The lines needed are those from the start of the records through the line holding "The width and height of the screenshot is (1024, 561).", each copied exactly.

Saved data entries
↓
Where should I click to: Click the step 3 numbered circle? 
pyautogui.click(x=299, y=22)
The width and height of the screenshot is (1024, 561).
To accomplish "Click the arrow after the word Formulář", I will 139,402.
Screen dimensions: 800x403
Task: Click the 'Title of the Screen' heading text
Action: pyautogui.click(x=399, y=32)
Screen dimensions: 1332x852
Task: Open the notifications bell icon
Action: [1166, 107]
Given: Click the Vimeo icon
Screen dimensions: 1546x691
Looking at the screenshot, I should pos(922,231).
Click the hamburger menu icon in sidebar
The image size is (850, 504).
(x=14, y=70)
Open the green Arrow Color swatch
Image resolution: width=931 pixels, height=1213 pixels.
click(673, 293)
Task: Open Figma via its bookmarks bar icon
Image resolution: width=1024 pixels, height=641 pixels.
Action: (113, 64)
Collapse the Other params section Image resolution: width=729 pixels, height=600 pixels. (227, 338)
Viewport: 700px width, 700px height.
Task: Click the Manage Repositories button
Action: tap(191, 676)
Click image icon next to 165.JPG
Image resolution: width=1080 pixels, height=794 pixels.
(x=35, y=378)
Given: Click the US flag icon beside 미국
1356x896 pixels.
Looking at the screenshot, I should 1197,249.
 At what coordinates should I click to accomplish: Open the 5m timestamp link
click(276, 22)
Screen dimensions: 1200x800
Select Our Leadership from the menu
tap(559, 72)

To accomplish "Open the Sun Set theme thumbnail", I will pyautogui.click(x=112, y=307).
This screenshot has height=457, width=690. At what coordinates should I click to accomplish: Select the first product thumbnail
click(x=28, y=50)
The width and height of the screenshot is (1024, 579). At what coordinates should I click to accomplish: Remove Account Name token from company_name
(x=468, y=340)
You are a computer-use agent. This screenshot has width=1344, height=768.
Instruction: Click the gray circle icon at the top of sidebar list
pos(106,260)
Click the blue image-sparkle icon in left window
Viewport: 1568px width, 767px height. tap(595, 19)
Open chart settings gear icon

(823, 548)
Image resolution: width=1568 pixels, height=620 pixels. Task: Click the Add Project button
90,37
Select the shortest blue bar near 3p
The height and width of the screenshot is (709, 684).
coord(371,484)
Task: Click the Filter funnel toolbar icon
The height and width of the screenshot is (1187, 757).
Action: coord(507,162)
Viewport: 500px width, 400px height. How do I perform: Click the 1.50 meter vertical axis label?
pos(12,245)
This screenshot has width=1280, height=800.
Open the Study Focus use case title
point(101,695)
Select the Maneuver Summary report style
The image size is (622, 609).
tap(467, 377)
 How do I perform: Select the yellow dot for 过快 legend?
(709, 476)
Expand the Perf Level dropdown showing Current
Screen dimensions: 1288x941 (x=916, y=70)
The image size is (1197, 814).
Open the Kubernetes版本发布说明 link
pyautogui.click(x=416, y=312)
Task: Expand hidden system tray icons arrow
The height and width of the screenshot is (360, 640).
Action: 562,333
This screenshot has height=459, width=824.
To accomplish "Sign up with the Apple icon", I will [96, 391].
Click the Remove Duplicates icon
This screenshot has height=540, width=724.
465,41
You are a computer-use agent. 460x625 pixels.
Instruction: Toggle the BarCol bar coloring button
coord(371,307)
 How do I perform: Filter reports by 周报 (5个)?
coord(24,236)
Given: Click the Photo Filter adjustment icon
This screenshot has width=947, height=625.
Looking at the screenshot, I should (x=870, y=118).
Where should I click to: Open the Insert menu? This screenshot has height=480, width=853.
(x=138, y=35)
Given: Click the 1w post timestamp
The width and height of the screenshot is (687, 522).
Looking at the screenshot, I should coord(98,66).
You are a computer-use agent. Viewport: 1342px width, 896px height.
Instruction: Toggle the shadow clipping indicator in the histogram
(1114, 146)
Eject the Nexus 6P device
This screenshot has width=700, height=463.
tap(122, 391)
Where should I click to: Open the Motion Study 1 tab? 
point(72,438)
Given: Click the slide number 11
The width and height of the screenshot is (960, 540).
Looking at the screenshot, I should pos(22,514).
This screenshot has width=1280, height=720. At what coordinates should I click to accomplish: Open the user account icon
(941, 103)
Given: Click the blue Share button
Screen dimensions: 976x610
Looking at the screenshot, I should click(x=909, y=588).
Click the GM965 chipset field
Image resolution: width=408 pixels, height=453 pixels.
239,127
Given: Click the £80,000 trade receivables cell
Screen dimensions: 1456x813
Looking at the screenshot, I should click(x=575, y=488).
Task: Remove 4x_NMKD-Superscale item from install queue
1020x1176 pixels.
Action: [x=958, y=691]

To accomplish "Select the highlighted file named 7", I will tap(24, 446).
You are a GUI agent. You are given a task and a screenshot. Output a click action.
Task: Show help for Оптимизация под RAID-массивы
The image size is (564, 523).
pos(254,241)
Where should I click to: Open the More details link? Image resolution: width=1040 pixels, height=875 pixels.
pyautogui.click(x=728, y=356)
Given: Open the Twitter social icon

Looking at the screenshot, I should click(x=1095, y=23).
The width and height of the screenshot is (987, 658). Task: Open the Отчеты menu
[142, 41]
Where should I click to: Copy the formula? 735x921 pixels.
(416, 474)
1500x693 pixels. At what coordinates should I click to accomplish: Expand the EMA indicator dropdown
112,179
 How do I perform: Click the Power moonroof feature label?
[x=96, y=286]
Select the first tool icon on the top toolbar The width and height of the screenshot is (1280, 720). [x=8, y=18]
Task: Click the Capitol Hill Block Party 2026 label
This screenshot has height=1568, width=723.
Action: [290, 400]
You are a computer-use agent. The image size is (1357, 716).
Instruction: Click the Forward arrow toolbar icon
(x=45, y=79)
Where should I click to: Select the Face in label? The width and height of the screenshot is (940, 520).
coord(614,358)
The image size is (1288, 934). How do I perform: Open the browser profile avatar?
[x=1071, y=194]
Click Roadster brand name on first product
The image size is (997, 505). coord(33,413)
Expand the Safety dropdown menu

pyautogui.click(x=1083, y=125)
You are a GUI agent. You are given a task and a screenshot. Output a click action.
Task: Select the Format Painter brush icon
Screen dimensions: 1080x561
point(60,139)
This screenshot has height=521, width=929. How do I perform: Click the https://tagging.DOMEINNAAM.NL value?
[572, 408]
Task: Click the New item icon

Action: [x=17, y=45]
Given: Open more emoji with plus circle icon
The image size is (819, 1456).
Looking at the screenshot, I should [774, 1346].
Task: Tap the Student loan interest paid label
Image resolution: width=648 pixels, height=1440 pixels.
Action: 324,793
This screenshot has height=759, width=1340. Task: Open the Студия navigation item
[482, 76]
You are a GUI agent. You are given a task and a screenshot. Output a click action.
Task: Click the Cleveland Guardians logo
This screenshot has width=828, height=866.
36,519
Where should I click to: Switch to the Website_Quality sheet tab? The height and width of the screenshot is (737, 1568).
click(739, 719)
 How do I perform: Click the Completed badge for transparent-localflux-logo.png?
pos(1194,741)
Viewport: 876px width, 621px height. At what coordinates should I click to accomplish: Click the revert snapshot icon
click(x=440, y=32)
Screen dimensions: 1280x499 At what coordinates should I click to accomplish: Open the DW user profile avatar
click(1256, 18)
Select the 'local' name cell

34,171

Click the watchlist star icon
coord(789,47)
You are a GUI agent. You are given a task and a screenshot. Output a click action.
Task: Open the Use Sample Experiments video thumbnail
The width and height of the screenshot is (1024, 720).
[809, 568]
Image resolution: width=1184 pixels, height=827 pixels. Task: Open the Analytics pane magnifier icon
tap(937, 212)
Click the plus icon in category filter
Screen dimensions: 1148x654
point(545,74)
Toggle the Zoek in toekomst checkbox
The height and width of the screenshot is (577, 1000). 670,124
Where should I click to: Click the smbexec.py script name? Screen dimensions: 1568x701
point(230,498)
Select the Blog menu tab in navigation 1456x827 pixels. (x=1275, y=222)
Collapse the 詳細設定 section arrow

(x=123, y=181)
↑
_Output for this exercise_
Where should I click to: Click the step 3 numbered circle? 
pyautogui.click(x=299, y=22)
The width and height of the screenshot is (1024, 561).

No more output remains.